Les automobilistes qui nous font l'honneur de lire ce " Point final " utilisent peut-être un GPS de la marque TomTom. Sans doute ne savent-ils pas que l'action TomTom a chuté de 26 % le 18 septembre dernier. La raison de cette chute ? Elle a eu lieu le jour même où l'alliance Renault-Nissan-Mitsubishi annonçait la signature d'un accord avec Google.

L'accord prévoit d'équiper par défaut les futures voitures connectées de cette alliance avec le système Android. En clair, les conducteurs des futures voitures connectées de ces trois constructeurs auront accès à la navigation routière via Google Maps. Ils pourront écouter de la musique ou regarder de la vidéo grâce aux applications automobiles de Google Play Store. Et ces heureux conducteurs pourront même commander vocalement leur voiture grâce à Google Assistant.

Suite à cette annonce, le directeur financier de TomTom (entreprise néerlandaise) a annoncé que sa société allait probablement perdre des contrats à l'avenir. Normal, si d'autres constructeurs automobiles emboîtent le pas à Renault, l'histoire de TomTom risque de ne plus durer très longtemps. Raison pour laquelle, l'action TomTom a brûlé les mains des investisseurs. Résultat ? Le cours a plongé de 26 % le 18 septembre, et le lendemain, l'action a encore chuté de 6 %.

La crainte des investisseurs est légitime car cet accord avec Google risque d'accélérer la désaffection pour les appareils de navigation. Il suffit de regarder autour de soi : la plupart des conducteurs utilisent soit leur smartphone avec une appli de type Waze ou un système de navigation pré-embarqué dans le tableau de bord de nos voitures. Bref, à l'aune de ces informations, l'avenir de TomTom s'annonce assez sombre.

Reste que certains se posent la question de savoir pourquoi un groupe franco-japonais comme Renault-Nissan-Mitsubishi a donné la préférence à une multinationale américaine comme Google au lieu de donner la préférence à un moteur de recherche français comme Qwant. Même question pour le système de navigation : que ce soit Michelin ou TomTom, des solutions alternatives existent en Europe.
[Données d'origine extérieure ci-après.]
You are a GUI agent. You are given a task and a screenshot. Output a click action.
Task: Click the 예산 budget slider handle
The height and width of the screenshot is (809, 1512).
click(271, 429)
Pourquoi les avoir écartées ?

Les Européens se désespèrent de ne pas avoir des champions digitaux mondiaux, mais - ô paradoxe - laissent leur porte grande ouverte aux géants américains de la Silicon Valley. Comprenne qui pourra. Les constructeurs allemands ont fait le pari inverse de Renault : Audi, BMW et Daimler se sont associés pour créer leur propre écosystème digital automobile (Here). Ils ont compris que la voiture de demain reposera sur trois piliers : le design, la motorisation et le logiciel. Pour les Allemands, laisser entrer Google dans l'habitacle de nos voitures, c'est prendre le risque de laisser entrer le loup dans la bergerie. L'entrée dans l'habitacle, c'est la prise de contrôle larvée.

Renault prend le risque de revivre le cauchemar d'IBM lorsque ce mastodonte a laissé le système d'exploitation de Microsoft devenir le "cerveau " de ses ordinateurs.

Autrement dit, Renault prend le risque de revivre le cauchemar d'IBM lorsque ce mastodonte a laissé le système d'exploitation de Microsoft devenir le " cerveau " de ses ordinateurs. L'histoire a démontré que Microsoft a terrassé IBM en quelques années à peine. Personne ne connaît les détails du deal entre Renault et Google. Mais reste à espérer qu'il est équitable et que la marque au losange ne servira pas d'amuse-bouche à Google.